Kubernetes Pod Anti-Affinity Notes

Learn about Kubernetes Pod Anti-Affinity, including hard and soft anti-affinity, configuration, and use cases. Improve your application

Kubernetes Notes

Kubernetes Notes

Table of Contents: - Pod Anti-Affinity

Pod Anti-Affinity

What is Pod Anti-Affinity?

Pod Anti-Affinity ensures that certain Pods are NOT scheduled on the same node (or other topology domains) as other Pods. It is used to spread Pods across nodes or availability zones to increase application reliability and fault tolerance.

1. Hard Anti-Affinity

  • Rule: Pods must not run together on the same node (or topology domain).
  • Key Config: requiredDuringSchedulingIgnoredDuringExecution
  • Behavior: If the rule cannot be satisfied (e.g., insufficient nodes), the Pod will not be scheduled.
  • Use Case: When strict separation is critical (e.g., avoiding colocating replicas of a critical service).

affinity:
  podAntiAffinity:
    requiredDuringSchedulingIgnoredDuringExecution:
      - labelSelector:
          matchLabels:
            app: my-app
        topologyKey: "kubernetes.io/hostname"

2. Soft Anti-Affinity

  • Rule: Prefer Pods not to run together, but allow it if necessary.
  • Key Config: preferredDuringSchedulingIgnoredDuringExecution
  • Behavior: Kubernetes will try to satisfy the rule, but if no alternative nodes are available, it will schedule Pods on the same node.
  • Use Case: When separation is desirable but not strictly required (e.g., to improve redundancy without risking unschedulable Pods).

affinity:
  podAntiAffinity:
    preferredDuringSchedulingIgnoredDuringExecution:
      - weight: 100
        podAffinityTerm:
          labelSelector:
            matchLabels:
              app: my-app
          topologyKey: "kubernetes.io/hostname"

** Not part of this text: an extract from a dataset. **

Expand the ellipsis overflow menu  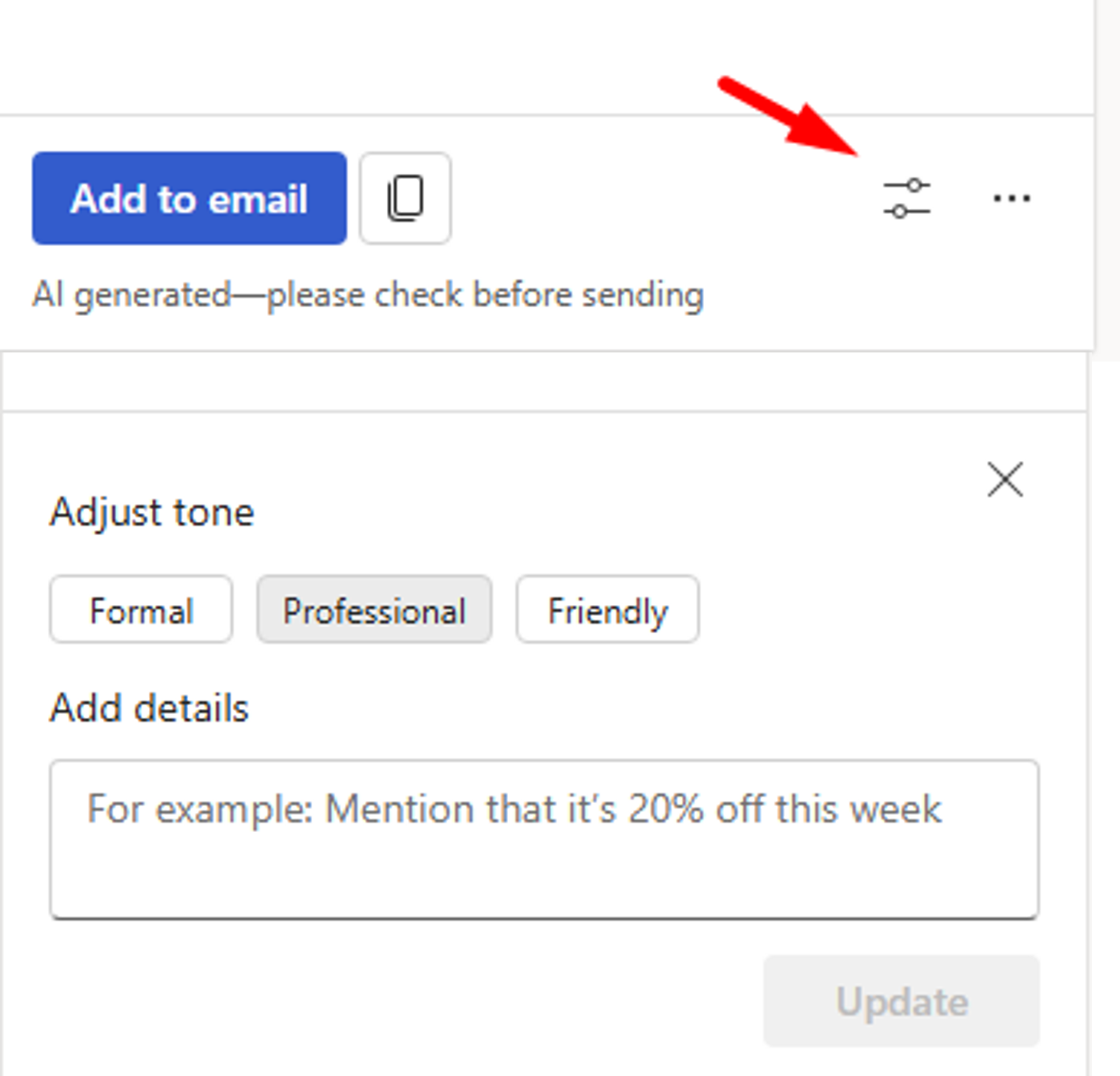(x=1011, y=198)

Key Configuration Components

1. Label Selector

  • Specifies which Pods to avoid.
  • Types:
    • matchLabels: Matches specific key-value pairs.
    • matchExpressions: Supports more complex rules (e.g., In, NotIn, Exists).

Example using matchLabels:


labelSelector:
  matchLabels:
    app: my-app

Example using matchExpressions:


labelSelector:
  matchExpressions:
    - key: app
      operator: In
      values:
        - my-app
        - my-secondary-app

2. Topology Key

  • Defines the "domain" for anti-affinity.
  • Common keys:
    • kubernetes.io/hostname: Node-level anti-affinity.
    • topology.kubernetes.io/zone: Zone-level anti-affinity (e.g., across availability zones).
    • topology.kubernetes.io/region: Region-level anti-affinity.

Example:


topologyKey: "kubernetes.io/hostname"

Comparison of Hard and Soft Anti-Affinity

Aspect Hard Anti-Affinity Soft Anti-Affinity
Key Config requiredDuringSchedulingIgnoredDuringExecution preferredDuringSchedulingIgnoredDuringExecution
Behavior Pods must not colocate (strict). Pods prefer not to colocate (flexible).
Impact on Scheduling Pods remain unscheduled if the rule can't be satisfied. Pods are scheduled even if the rule can't be satisfied.
Use Case Critical separation (e.g., HA replicas). Best-effort separation for improved redundancy.

Use Cases

  1. Critical Services with Replicas:
  2. Ensure replicas of critical services (e.g., databases) do not run on the same node:

    
    affinity:
      podAntiAffinity:
        requiredDuringSchedulingIgnoredDuringExecution:
          - labelSelector:
              matchLabels:
                app: my-db
            topologyKey: "kubernetes.io/hostname"
    
  3. Load Balancer Pods:
  4. Spread load balancer Pods across availability zones for fault tolerance:

    
    affinity:
      podAntiAffinity:
        preferredDuringSchedulingIgnoredDuringExecution:
          - weight: 50
            podAffinityTerm:
              labelSelector:
                matchLabels:
                  app: my-lb
              topologyKey: "topology.kubernetes.io/zone"
    
  5. Mix of Critical and Non-Critical Pods:
  6. Use hard anti-affinity for critical services and soft for non-critical ones.